[Stored records]
↓↓↓

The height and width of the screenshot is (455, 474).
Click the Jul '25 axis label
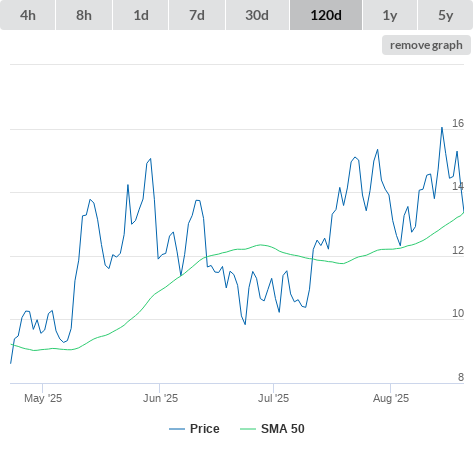pos(273,398)
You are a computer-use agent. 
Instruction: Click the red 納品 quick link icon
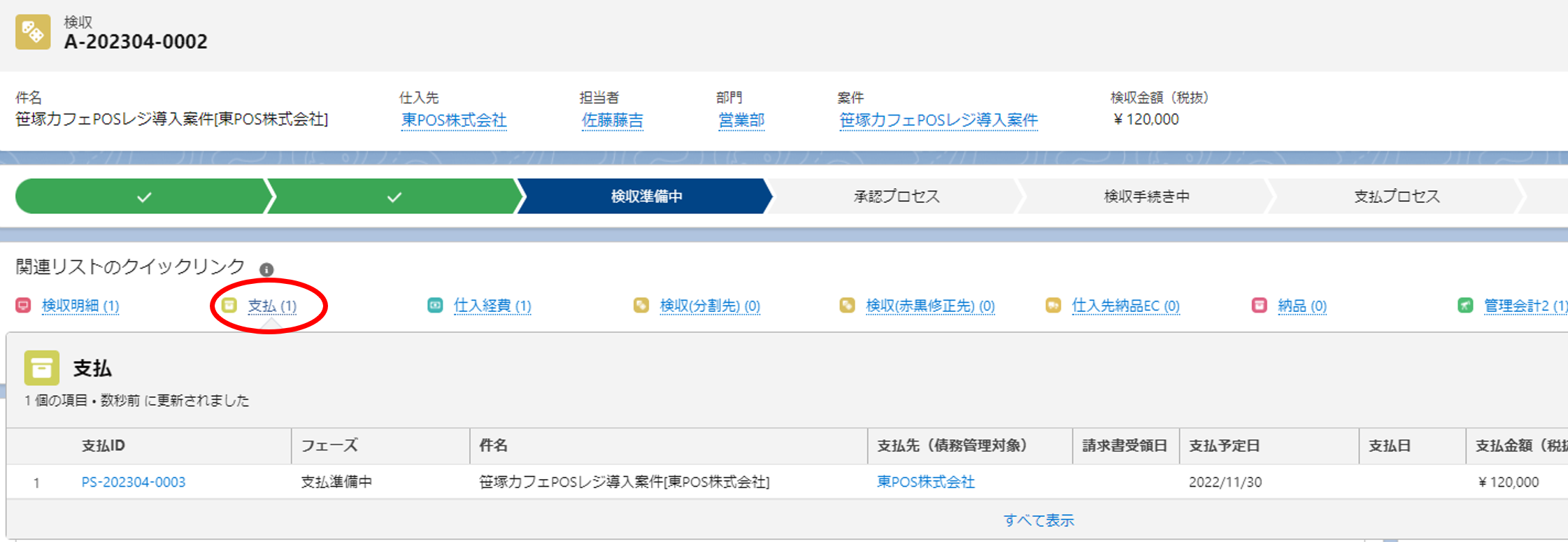pyautogui.click(x=1259, y=306)
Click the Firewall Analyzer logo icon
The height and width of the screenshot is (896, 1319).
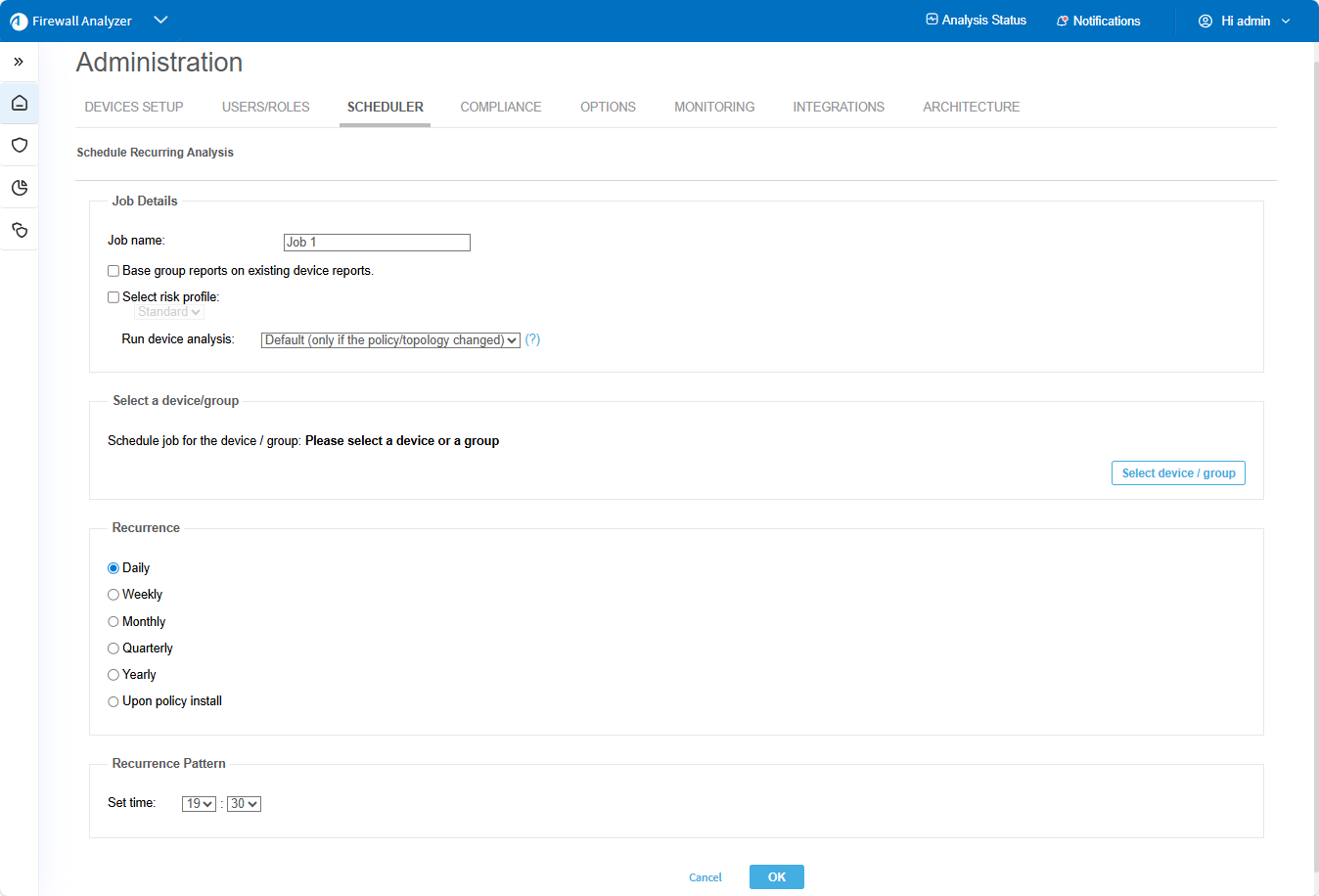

↑↑↑

Required work: Exactly the lines from the one containing "You are a computer-use agent." to the end of the records above, both end lines included, are to be printed, and no pictures with them.

Your solution:
You are a computer-use agent. 
Instruction: Click the red 納品 quick link icon
pyautogui.click(x=1259, y=306)
Click the Firewall Analyzer logo icon
The height and width of the screenshot is (896, 1319).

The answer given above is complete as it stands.